Could 2 Simple Questions Determine Alcoholism?by baladmin | July 9, 2014
Recently a test was conducted among 61 test subjects to determine if there is a simple way to determine if someone has a problem with alcoholism. There is much interest in ultra-short alcohol screening for primary care inpatient rehabs that treat alcoholism. Brief screening consisting of one or two questions is thought to be useful alone or in combination with longer tests as recommended by the addiction treatment center.
Short Accurate Alcoholism Screening
The scientists wanted to determine whether there is room for a shorter survey to be used more widely without sacrificing accuracy.
The study was conducted with a comprehensive search that identified 61 analyses of single questions to detect alcohol problems including 17 that took place in primary care, using a robust interview standard. The BJGP (British Journal of General Practice) had these findings:
After many adjustments, diagnostic accuracy of a single-question approach was given by a sensitivity of 54.5%, two questions had a sensitivity of 87.2% and overall of 79.8% .
By looking at each question individually, the most successful single question was a modification of the Single Alcohol Screening Question (SASQ) namely, ‘How often do you have six or more drinks on one occasion?’
The best approach appears to be two questions followed by the CAGE Questionnaire, which achieved an overall accuracy of 90.9% and required only 3.3 questions per attendee.

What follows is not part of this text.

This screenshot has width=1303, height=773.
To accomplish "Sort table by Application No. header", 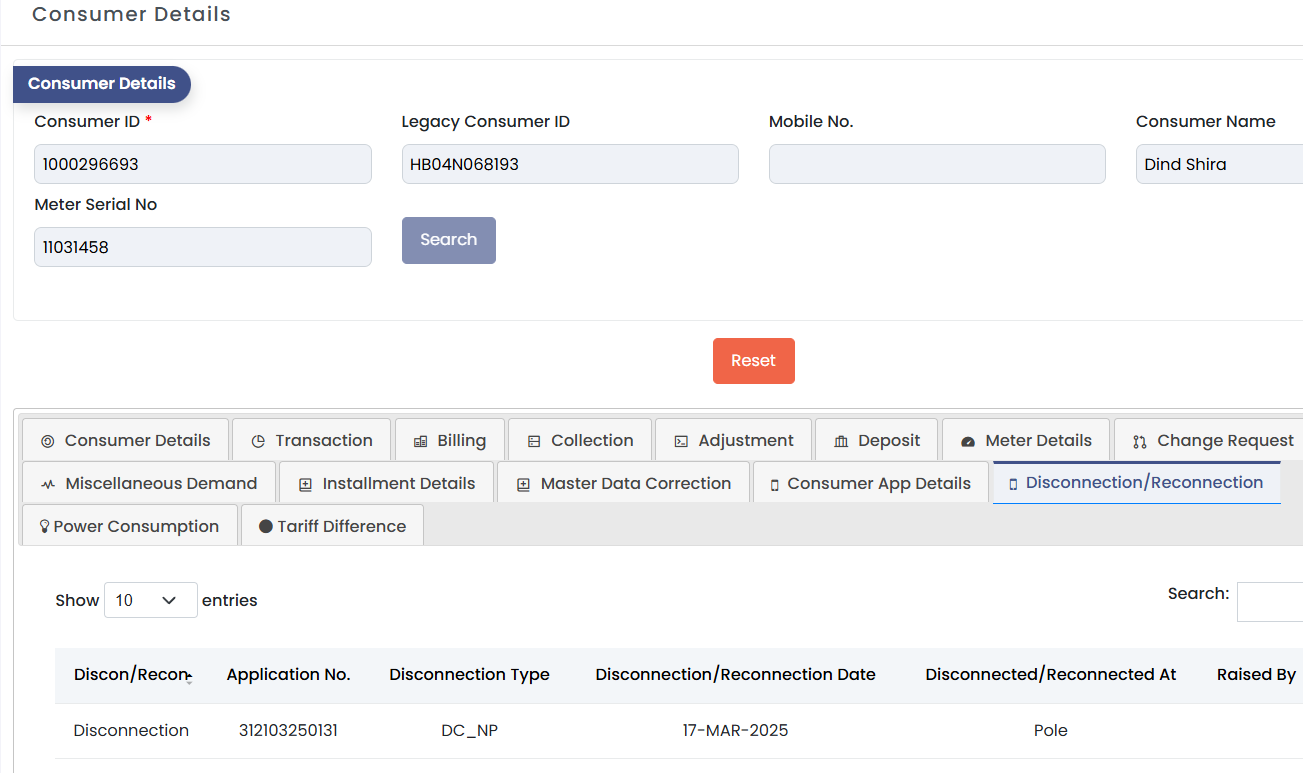I will [x=288, y=675].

The test concluded that two brief questions can be used as an initial screen for alcohol problems but only when combined with a second-step screen. An alcohol intervention should be considered for those individuals who answer positively on both steps.
The CAGE questionnaire, among other methods, has been widely used in identifying alcoholism. By far the most important question in the CAGE questionnaire is the use of a drink as an Eye Opener, so much so that some clinicians use a “yes” to this question alone as a positive to the questionnaire; this is due to the fact that the use of an alcoholic drink as an Eye Opener denotes abuse since the patient is going through withdrawal in the morning, hence the need for a drink as an Eye Opener.
1. Have you ever felt you should Cut down on your drinking?
2. Have people Annoyed you by criticizing your drinking?
3. Have you ever felt bad or Guilty about your drinking?
4. Have you ever had a drink first thing in the morning to steady your nerves or to get rid of a hangover (Eye-opener)?
Scoring: Item responses on the CAGE questions are scored 0 for “no” and 1 for “yes” answers, with a higher score being an indication of alcohol problems. A total score of two or greater is considered clinically significant.
The normal cutoff for the CAGE is two positive answers, however, the Consensus Panel recommends that the primary care clinicians lower the threshold to one positive answer to cast a wider net and identify more patients who may have substance abuse disorders.
Alcoholism’s Negative Affect on Society
The World Health Organization estimates that there are 140 million people with alcoholism worldwide. The various health problems associated with long-term alcohol consumption are generally perceived as detrimental to society, for example, money due to lost labor-hours, medical costs, and secondary treatment costs.
Alcohol use is a major contributing factor for head injuries, motor vehicle accidents, violence, and assaults. Beyond money, there are also significant social costs to both the alcoholic and their family and friends. For instance alcohol consumption by a pregnant woman can lead to fetal alcohol syndrome, an incurable and damaging condition.
Estimates of the economic costs of alcohol abuse, collected by the World Health Organization, vary from one to six percent of a country’s GDP. One Australian estimate pegged alcohol’s social costs at 24% of all drug abuse costs; a similar Canadian study concluded alcohol’s share was 41%. One study quantified the cost to the UK of all forms of alcohol misuse in 2001 as £18.5–20 billion. All economic costs in the United States in 2006 have been estimated at $223.5 billion.